Ежегодный мартовский день рождения «Летучей мыши» — о, это было нечто уникальное, как и многое, что связано с Гришей... Какая же это была — при всей нелюбви к данному термину - тусовка особая, и какая атмосфера в кабаре на Гнездниковском, где выступить в такой вечер было не только для меня подарком и шансом предстать перед самыми приятными людьми Москвы - зал-то был даже не просто полон, а инкрустирован. Предвкушая праздник 96-го, я понял, что появиться на сцене просто со стихами уже не могу — надо было придумать нечто. И я подготовил почти с колес номер: некто, старик в шляпе и в бороде приходит наниматься— пробоваться в театр и прилежно показывает, как на первом туре в театральном, басню, прозу, этюд... («38 снайперов» во втором — после Ельцина — исполнении).
Кассету с записью нашего с Гришей спарринг— дуэта, переписанную у Наташи Трихлеб, храню как одну из самых дорогих и просматриваю — сегодня, конечно, уже иначе. Вот Гриша с таким естественным режиссерским раздражением говорит, как бы обрывая, «Спасибо, достаточно!» — это после каждого одностишия(!), как мы и договаривались... А вот — импровиз: когда мой персонаж заявил, что претендует на роль секс-символа, главреж отпарировал влет: «В нашем театре я - секс-символ! ..» — и был практически прав.
Что до символики, то уже тогда у нас расплодили изрядное количество культовых и знаковых фигур. Куда ни придешь — две-три знаковые, одна культовая, а то и сакральная, — уже здесь и успешно фигурируют, раз уж назначены. А Григорий Гурвич при всей своей отдельности и авторитете был «живым, живым и только». И все же - чем и кем он для меня остался, так сказать, воплощеньем чего?.. «Я умираю, но об этом — позже...»
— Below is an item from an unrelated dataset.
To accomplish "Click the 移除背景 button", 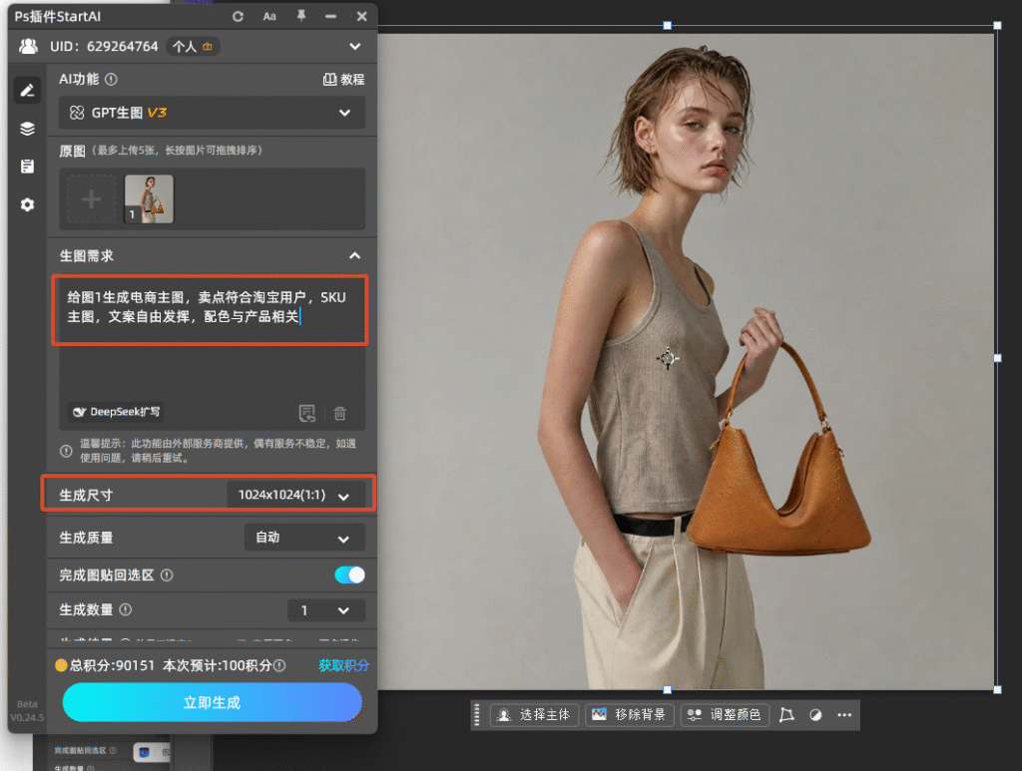I will click(x=630, y=715).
И я вспоминаю, «амаркорд»... Круиз «Зодиака» и «Кинотавр», и фестиваль «Хрустальный Дельфин» — наш 93-й год, наши маленькие ночные серенады и шедевры общения, которые мы все же успели с ним нечаянно создать.
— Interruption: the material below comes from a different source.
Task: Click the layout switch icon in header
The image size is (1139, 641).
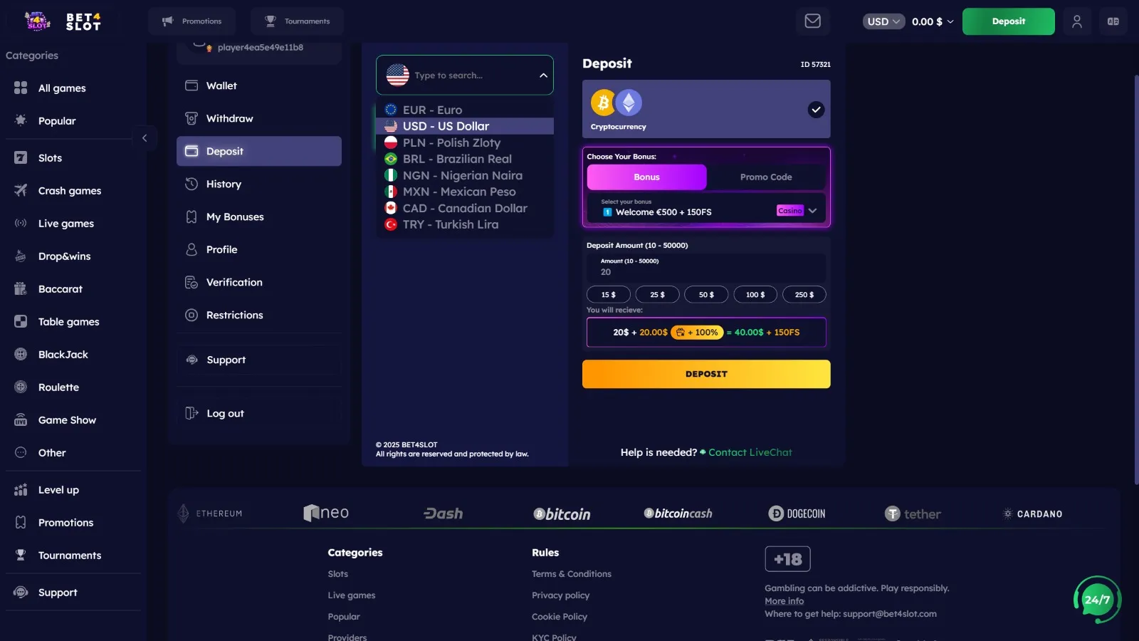Action: pyautogui.click(x=1113, y=21)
Лексика спецслужб — кладезь экспрессии и образности. Есть, например, у них такое выражение «инициативно выйти на контакт». Когда-то Гриша, создавая в Москве свое кабаре, нашел моего старшего брата художника и дрессировщика Леонида Пухова и приехал к нему знакомиться на предмет возможного участия его обезьян в шоу открытия... Когда-то, побывав на «Я стэпую по Москве», я пришел за кулисы с ворохом стихов, еще не попавших в переплет.
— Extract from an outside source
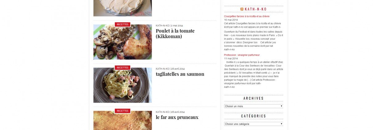The height and width of the screenshot is (130, 373).
Task: Expand the 'Choisir une catégorie' dropdown
Action: tap(254, 124)
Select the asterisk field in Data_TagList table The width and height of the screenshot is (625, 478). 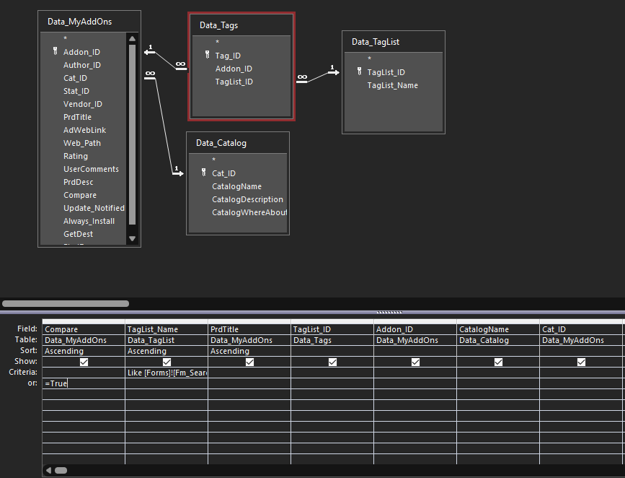click(369, 59)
Прекрасно наказуемы наши инициативы.
Как-то на сочинском кинофестивале, нас с Гришей не оказалось в числе приглашенных на один раут, и мы решили закатить свой пир горой. И Гриша вдруг сказал: «Но я-то от этого дешевле не стану», — и это прозвучало вдруг как откровение, и все сразу поставило на свои места.
На очередном дне рождения «Летучей мыши», приуготовясь благосклонно принимать поздравления и капустники, Гриша мягко предупредил: «Только учтите, рифму «Гриши — мыши» я где-то уже слышал...». По ассоциации с этой высокобанальной и неизбежной судьбинной рифмой я понимаю, что в книге воспоминаний о Григории Гурвиче все коснутся одних и тех же граней этой блистательной личности — скажут о его талантах — не только режиссера, но и актера, шоумена, драматурга, поэта (что подтверждаю)... Был он потрясающий оратор-импровизатор ( не забыть, как его экспромт-спич на вечере «Спортсценический синдром» в Доме актера — о том, как и почему интеллигенты издревле тянутся к спортсменам-силовикам, - потряс всех, и особенно, боксеров). Но все же. все же, возвращаясь к заданному себе выше вопросу... Что есть его доминанта?., Для меня Григорий Гурвич остался воплощением Собственного Достоинства. Речь не о гордыне, но об отваге и умении быть собой и никем более. И это Дар - всегда находить свои слова и совершать свои поступки. Тот самый талант мгновенной реакции импровизатора помогал ему находить единственно верные слова . А неумение — в отличие от иных — быть импровизатором в области этики позволяло принимать решения, за которые не стыдно, создавая шедевры человеческого поведения.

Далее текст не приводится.